De grootste categorie geschriften in deze online collectie gaat over Coplands opvattingen over andere componisten. In deze werken spreekt Copland niet alleen over zijn Amerikaanse tijdgenoten, maar ook over Mozart (“At the Thought of Mozart”), Berlioz (“Berlioz – from the Composer’s Standpoint”), en Pierre Boulez;Composers in Russia and the Composers of South America; Michael Tippett (“Cousin Michael”), Darius Milhaud, Dmitri Shostakovitch (“Dmitri Shostakovitch and the New Simplicity”), Gabriel Fauré, Franz Liszt, Gustav Mahler (“Mahler (XX Cent”), Igor Stravinsky, Serge Prokofieff (“On the Occasion of the 70th Birthday of Serge Prokofieff”) , Benjamin Britten (“Special Fondness for B.B. “) , en Zoltán Kodály. Copland was vooral begaan met het onderwijzen van anderen over componisten en hun muziek, en in deze geschriften geeft hij soms zijn persoonlijke standpunten en beschouwingen weer. Zo sprak hij in 1968 in de National Arts Club over de gaven van Leonard Bernstein en hoe het “onmogelijk was het Amerikaanse muziekleven van de laatste kwart eeuw zonder hem voor te stellen”.
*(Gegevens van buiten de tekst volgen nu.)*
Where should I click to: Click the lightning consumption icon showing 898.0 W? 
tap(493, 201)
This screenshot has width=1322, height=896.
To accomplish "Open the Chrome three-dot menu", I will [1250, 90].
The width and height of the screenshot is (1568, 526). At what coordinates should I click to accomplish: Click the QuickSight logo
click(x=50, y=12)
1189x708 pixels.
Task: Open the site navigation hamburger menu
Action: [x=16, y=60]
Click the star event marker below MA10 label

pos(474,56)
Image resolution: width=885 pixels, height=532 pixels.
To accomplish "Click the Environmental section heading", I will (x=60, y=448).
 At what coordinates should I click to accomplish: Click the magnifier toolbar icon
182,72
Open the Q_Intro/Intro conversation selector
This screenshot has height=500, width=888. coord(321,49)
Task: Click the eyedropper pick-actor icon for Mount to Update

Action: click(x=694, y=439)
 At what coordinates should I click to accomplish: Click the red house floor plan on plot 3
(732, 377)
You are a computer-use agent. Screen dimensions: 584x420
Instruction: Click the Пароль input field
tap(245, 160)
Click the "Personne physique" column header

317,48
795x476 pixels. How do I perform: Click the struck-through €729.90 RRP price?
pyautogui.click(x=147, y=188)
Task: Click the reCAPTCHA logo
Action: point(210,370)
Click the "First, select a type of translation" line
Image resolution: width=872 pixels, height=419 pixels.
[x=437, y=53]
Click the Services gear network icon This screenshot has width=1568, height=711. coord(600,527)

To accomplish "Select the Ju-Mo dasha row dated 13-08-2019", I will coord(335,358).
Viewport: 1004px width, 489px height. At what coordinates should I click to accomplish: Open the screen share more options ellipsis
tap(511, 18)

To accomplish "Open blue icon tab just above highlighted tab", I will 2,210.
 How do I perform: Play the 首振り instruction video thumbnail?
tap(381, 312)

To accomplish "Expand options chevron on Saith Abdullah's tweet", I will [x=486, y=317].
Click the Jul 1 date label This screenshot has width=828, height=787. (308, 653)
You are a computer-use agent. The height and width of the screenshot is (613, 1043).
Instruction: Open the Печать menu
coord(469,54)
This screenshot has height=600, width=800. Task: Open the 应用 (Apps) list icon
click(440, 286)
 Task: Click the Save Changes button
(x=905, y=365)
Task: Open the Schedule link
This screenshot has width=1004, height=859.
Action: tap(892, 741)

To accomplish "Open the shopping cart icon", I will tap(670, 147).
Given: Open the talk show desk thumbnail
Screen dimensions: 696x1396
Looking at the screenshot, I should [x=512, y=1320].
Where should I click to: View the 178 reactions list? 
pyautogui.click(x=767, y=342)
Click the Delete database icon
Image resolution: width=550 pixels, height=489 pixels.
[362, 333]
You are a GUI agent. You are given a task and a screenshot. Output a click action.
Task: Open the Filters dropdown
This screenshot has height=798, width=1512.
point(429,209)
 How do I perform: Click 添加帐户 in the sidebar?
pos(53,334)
Toen Copland de eeuw doorleefde, werd hem gevraagd feestelijke epistels of overlijdensberichten te schrijven over veel van zijn tijdgenoten, of het nu componisten waren of anderen die zijn leven hadden beïnvloed. Deze geschriften over anderen bieden Coplands portretten van zijn Parijse lerares, Nadia Boulanger (“Intro of N Boulanger as Teacher”); zijn vroege theorieleraar, Rubin Goldmark (“Rubin Goldmark: A Tribute”); zijn uitgever, Ralph Hawkes (“Ralph Hawkes: In Memoriam”) ; zijn vriendin en collega bij de League of Composers, Claire Reis; en zijn trouwe supporter, de dirigent van het Boston Symphony Orchestra, Serge Koussevitzky (“Serge Koussevitzky – The 100th Anniversary “). “Het is bijna veertig jaar geleden dat ik voor het eerst aanbelde in Nadia Boulanger’s Parijse appartement . . . ” begint het eerbetoon uit 1960 aan zijn lerares, (“The Teacher: Nadia Boulanger”), de persoon die het meest invloedrijk was bij het vormen van de componist Aaron Copland.